_WHAT YOU HAVE TO DO_
Every line below from the one containing "Task: Click the word" through the one containing "The width and height of the screenshot is (607, 607)." is to be printed exactly, with the pictures omitted.
━━━ TASK DATA ━━━
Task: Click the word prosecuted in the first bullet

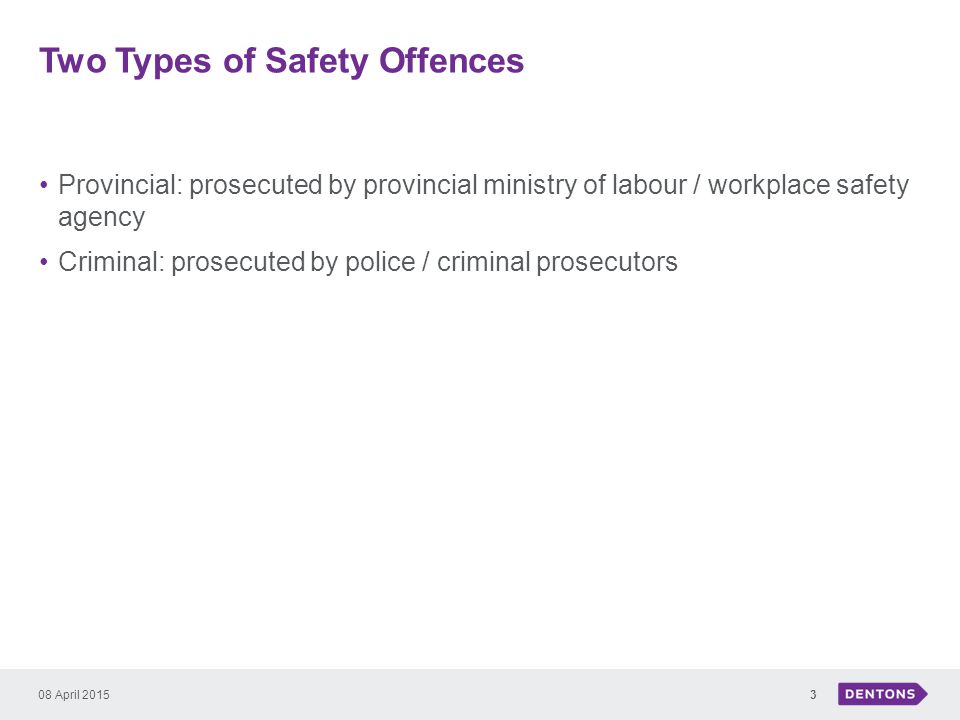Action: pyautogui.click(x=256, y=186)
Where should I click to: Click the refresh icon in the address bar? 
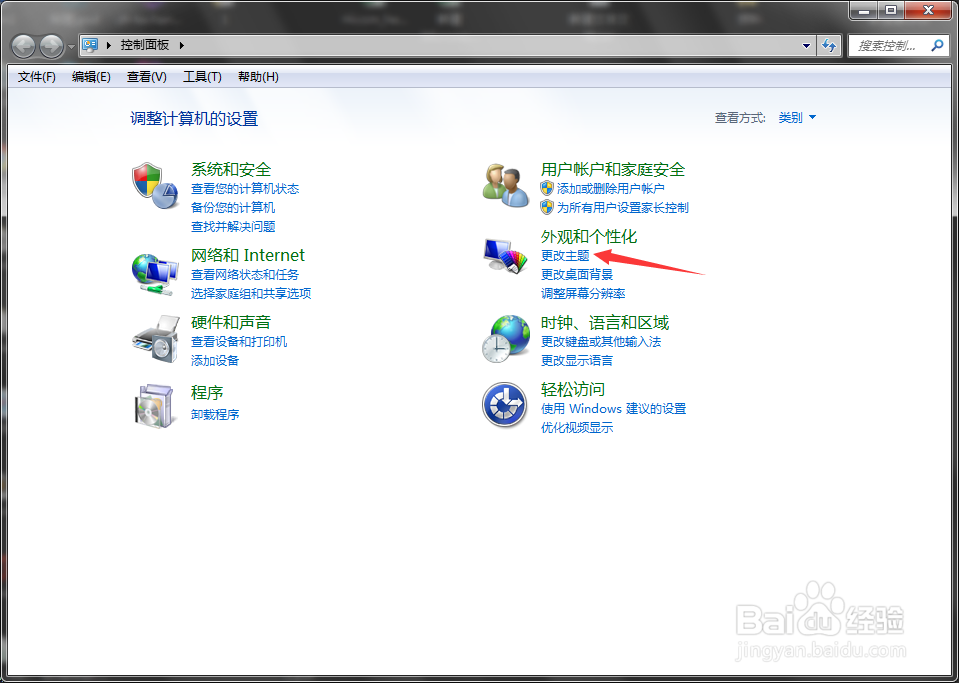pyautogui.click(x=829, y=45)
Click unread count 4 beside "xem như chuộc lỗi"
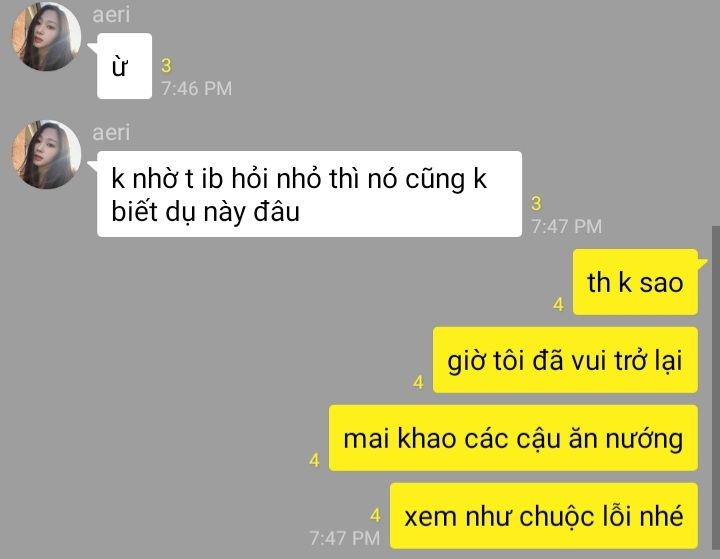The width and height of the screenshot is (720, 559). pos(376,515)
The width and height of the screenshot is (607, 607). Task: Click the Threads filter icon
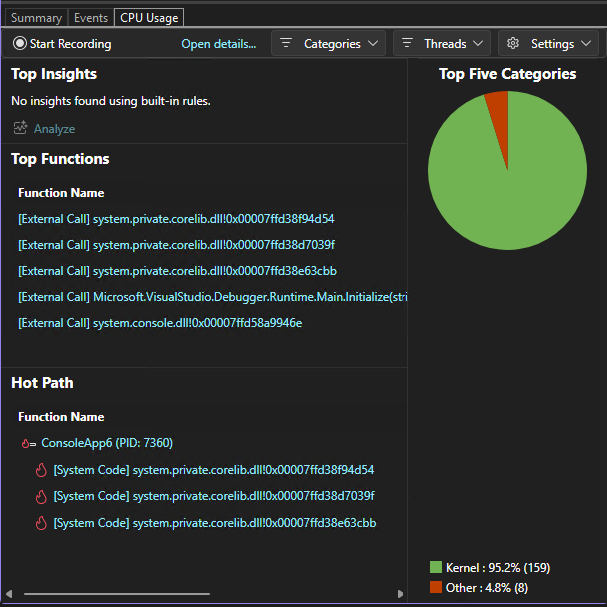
━━━
━━━ TASK DATA ━━━
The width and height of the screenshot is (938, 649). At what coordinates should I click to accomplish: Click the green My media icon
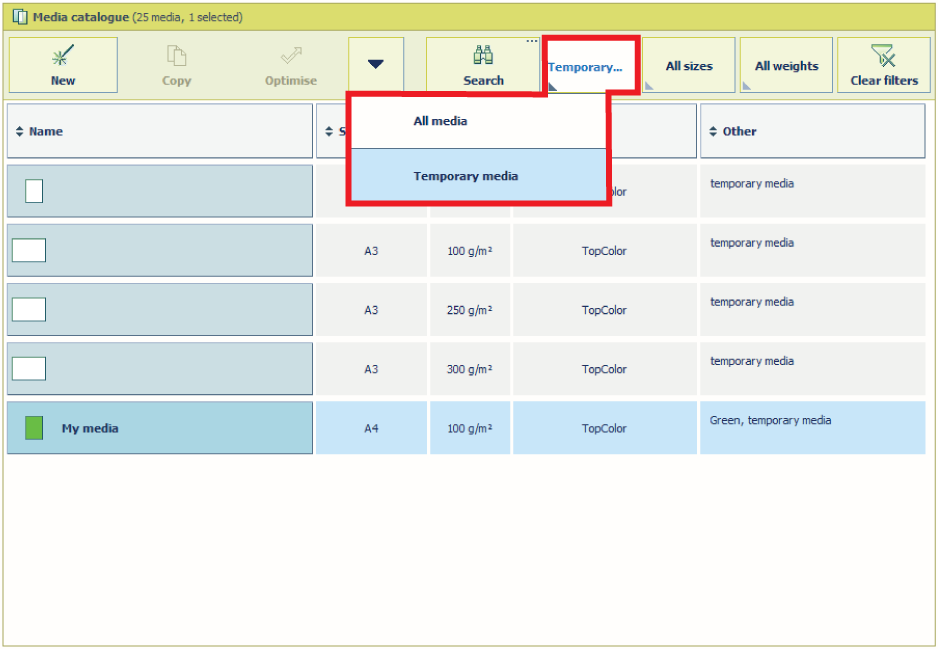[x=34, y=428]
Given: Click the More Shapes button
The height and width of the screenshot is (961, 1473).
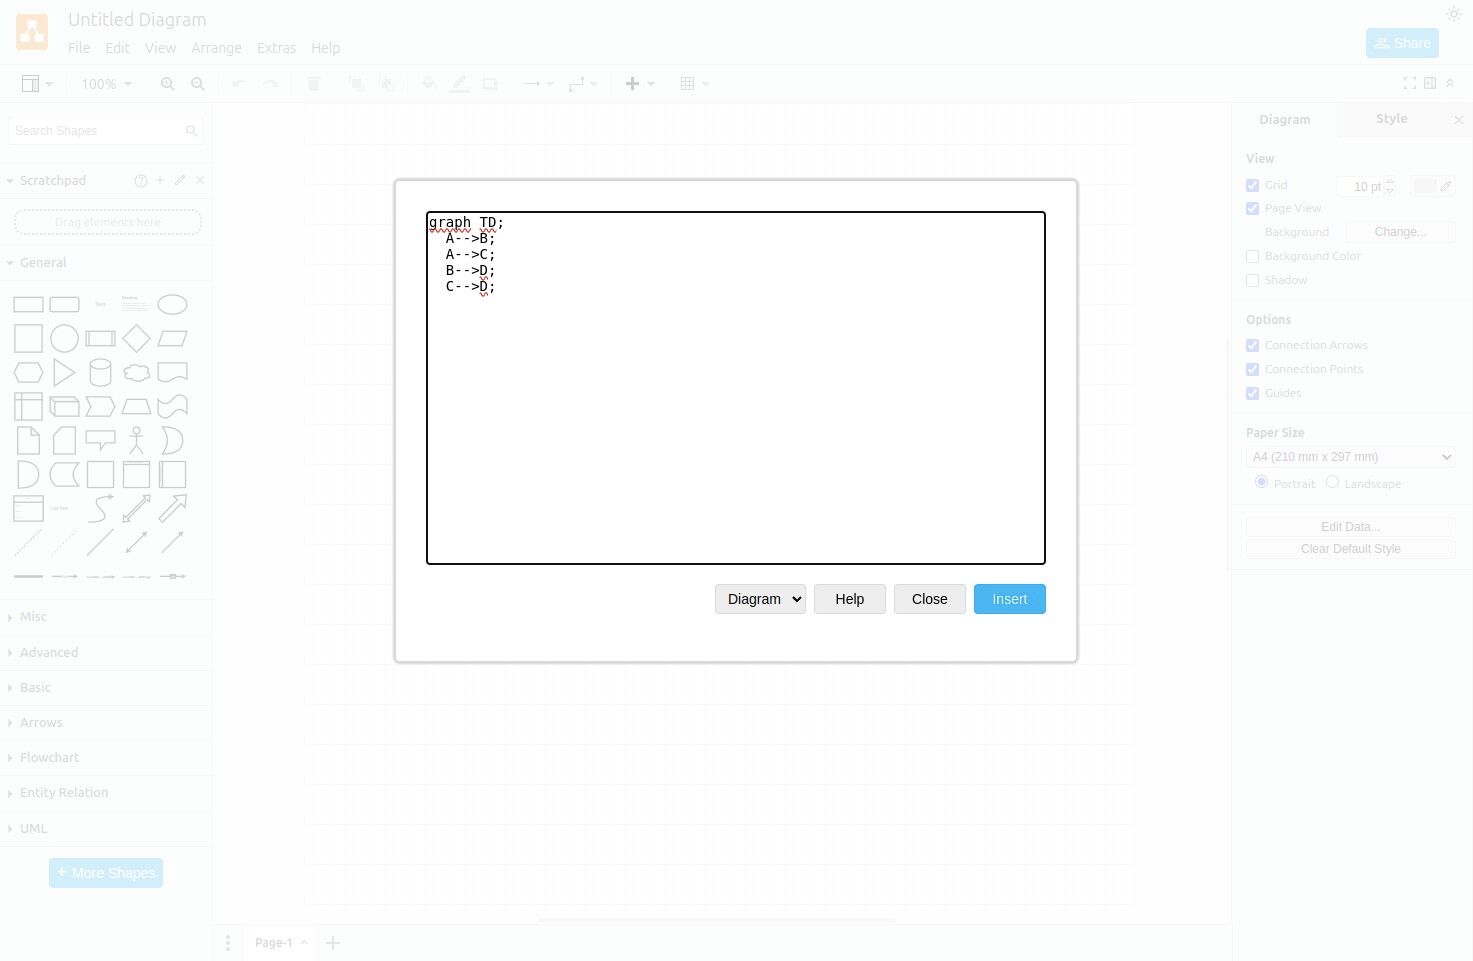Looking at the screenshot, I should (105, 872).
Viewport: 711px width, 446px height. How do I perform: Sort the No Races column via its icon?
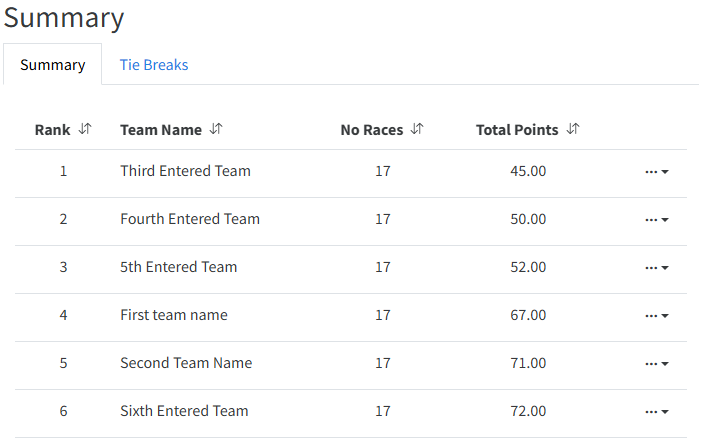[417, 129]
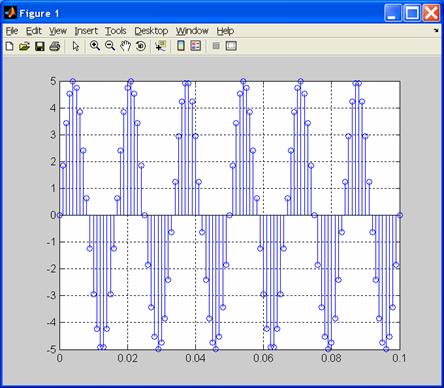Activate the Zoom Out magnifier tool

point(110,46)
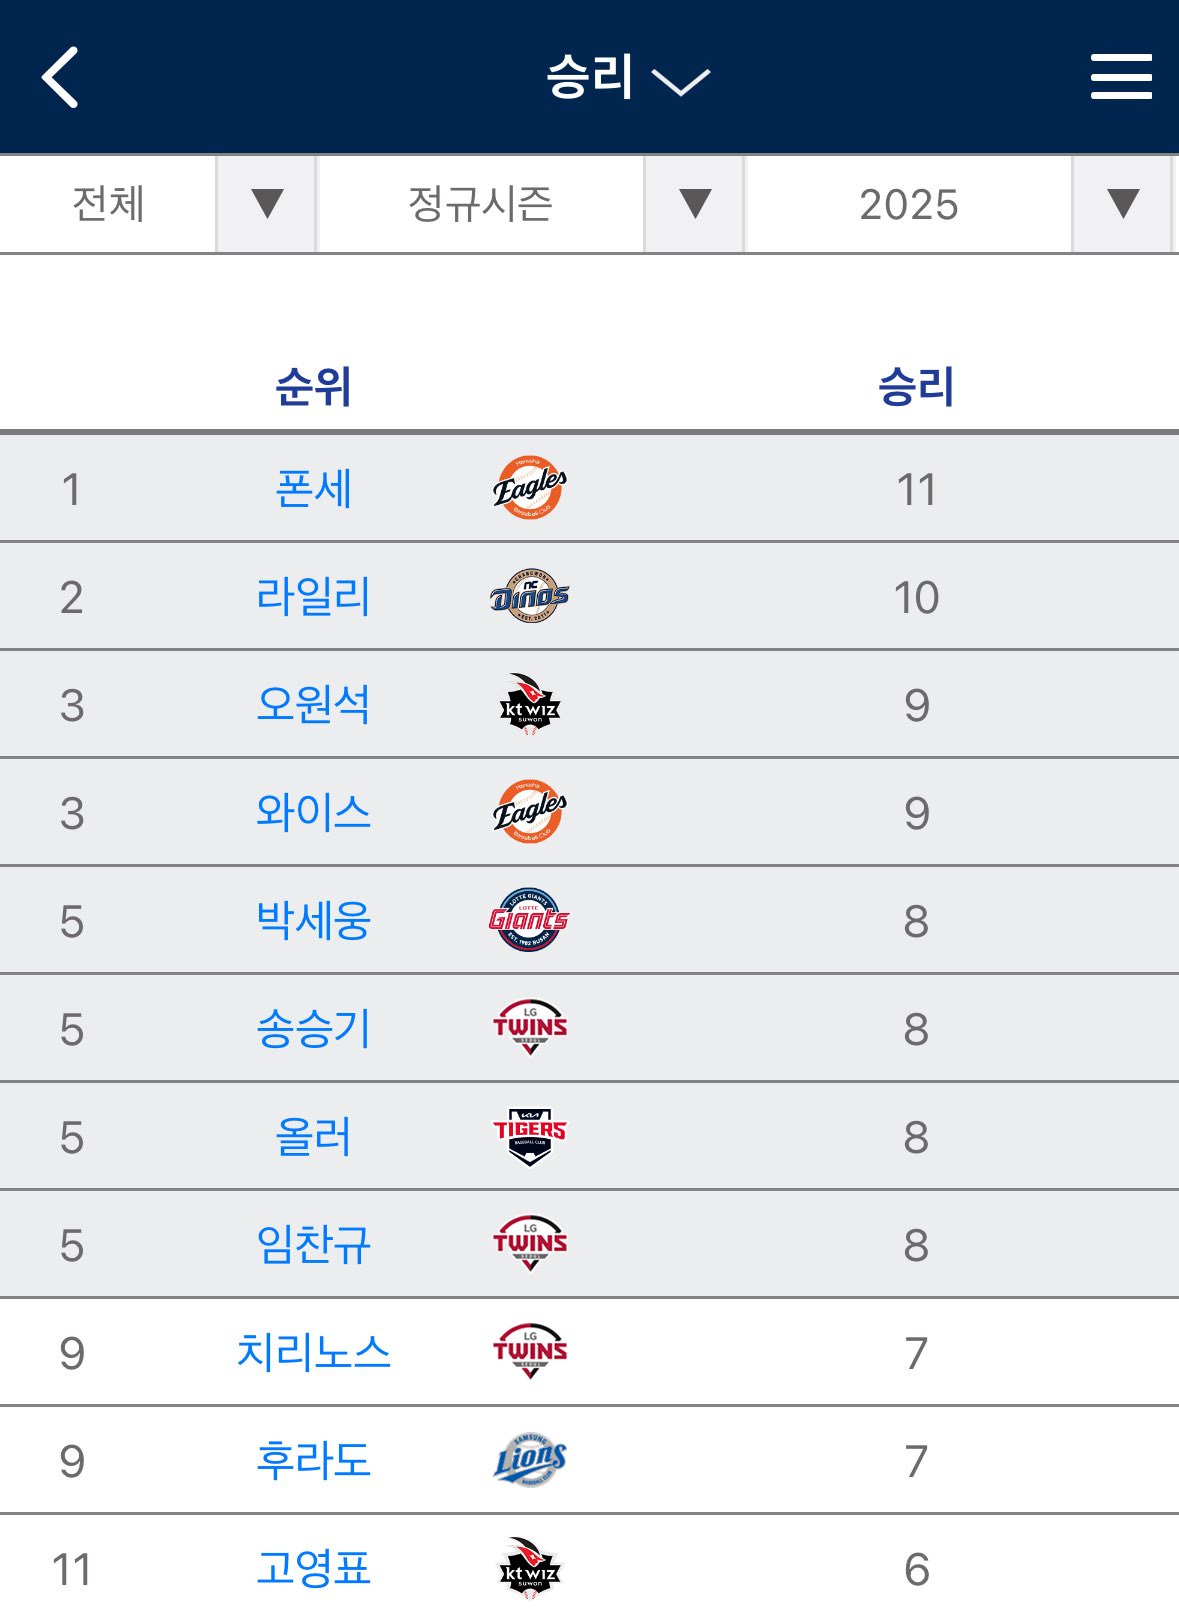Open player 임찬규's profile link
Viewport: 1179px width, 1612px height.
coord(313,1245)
━━━
━━━ TASK DATA ━━━
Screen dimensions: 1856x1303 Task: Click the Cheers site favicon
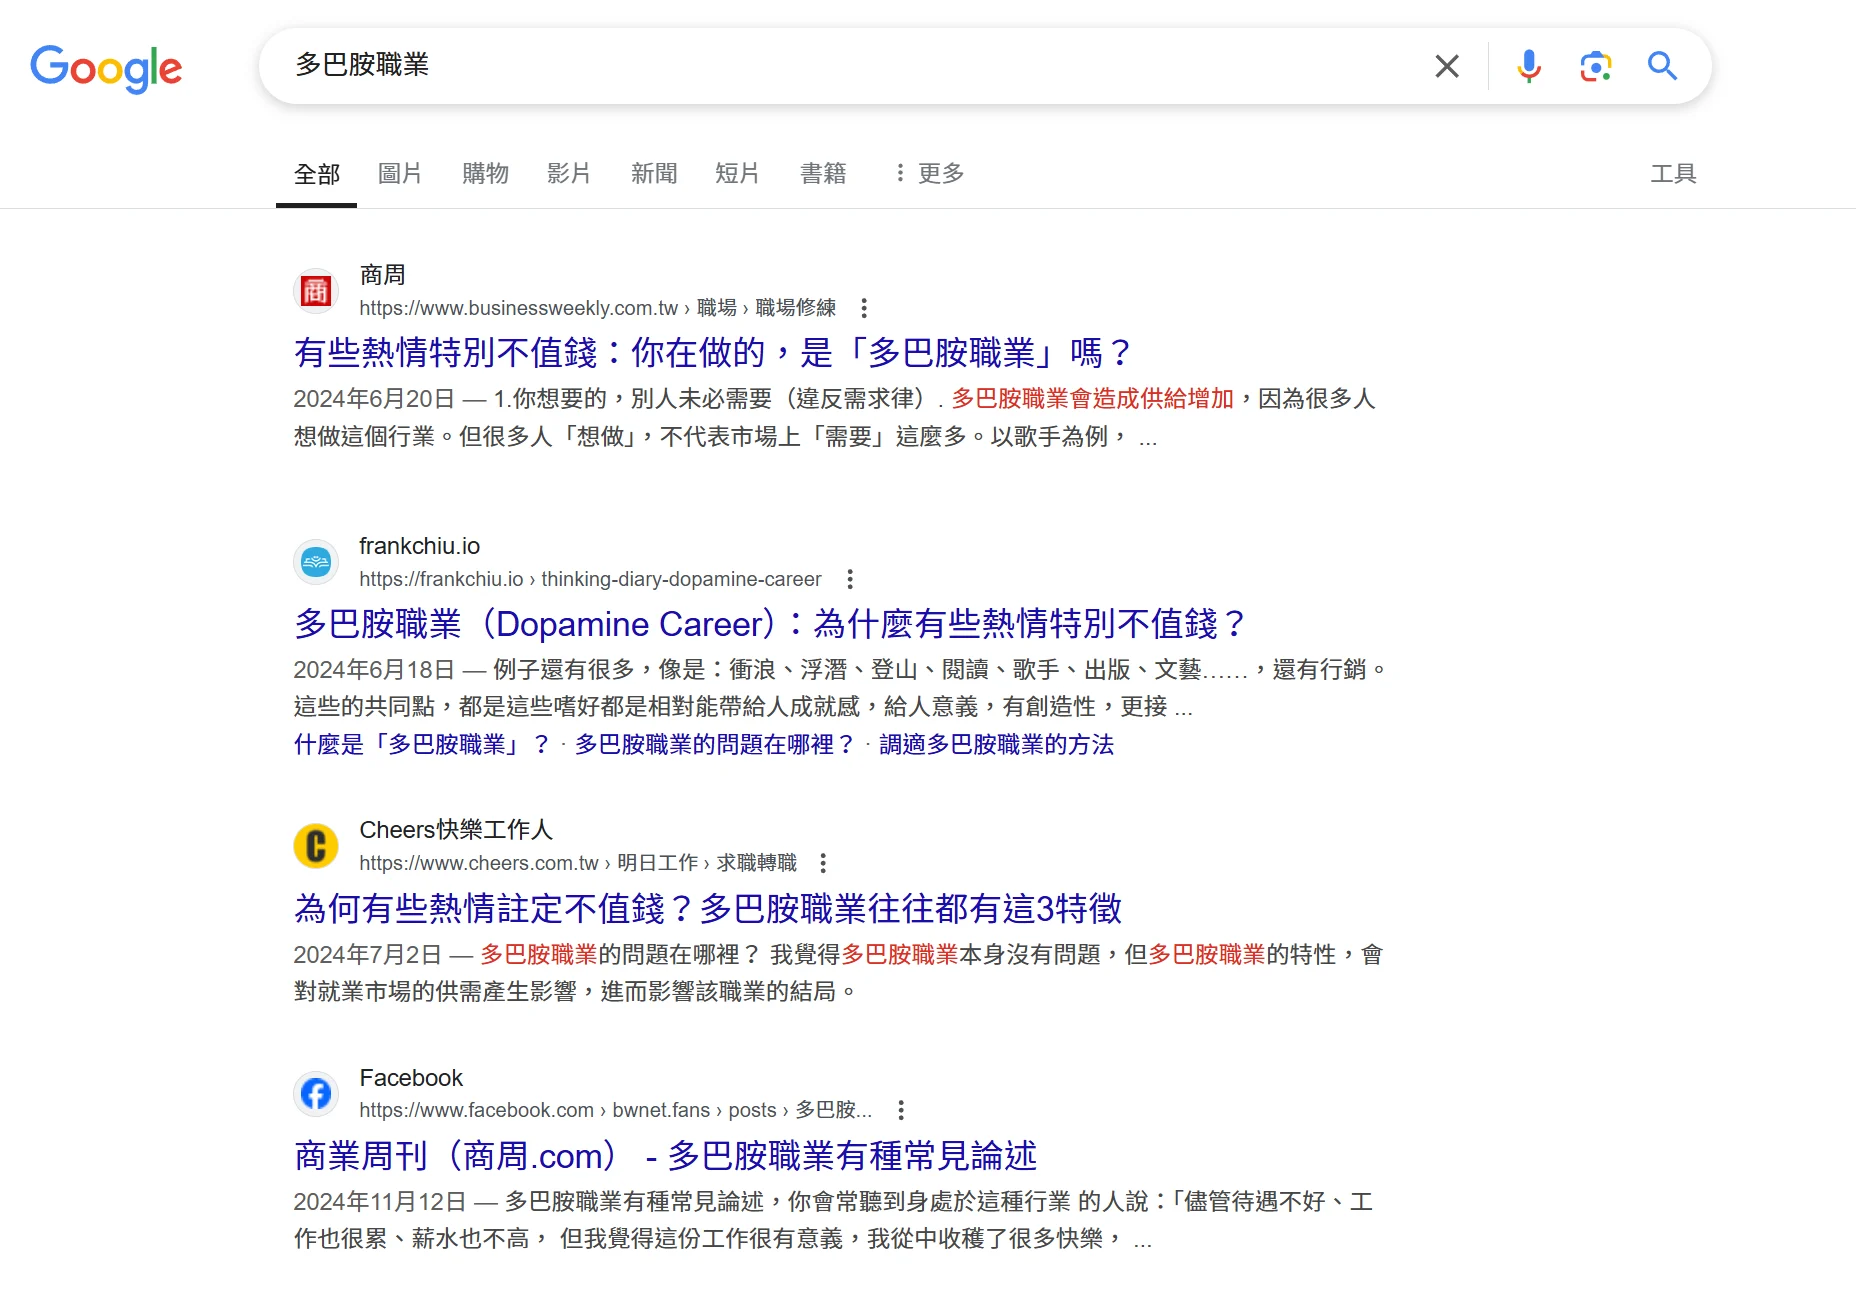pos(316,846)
━━━
_RESPONSE AREA_
Task: Click the word prosecuted in the first bullet

Action: pyautogui.click(x=256, y=186)
Where should I click to: Click the refresh icon in the address bar? 
pyautogui.click(x=829, y=45)
Click unread count 4 beside "xem như chuộc lỗi"
The width and height of the screenshot is (720, 559). pos(376,515)
The width and height of the screenshot is (607, 607). Task: Click the Threads filter icon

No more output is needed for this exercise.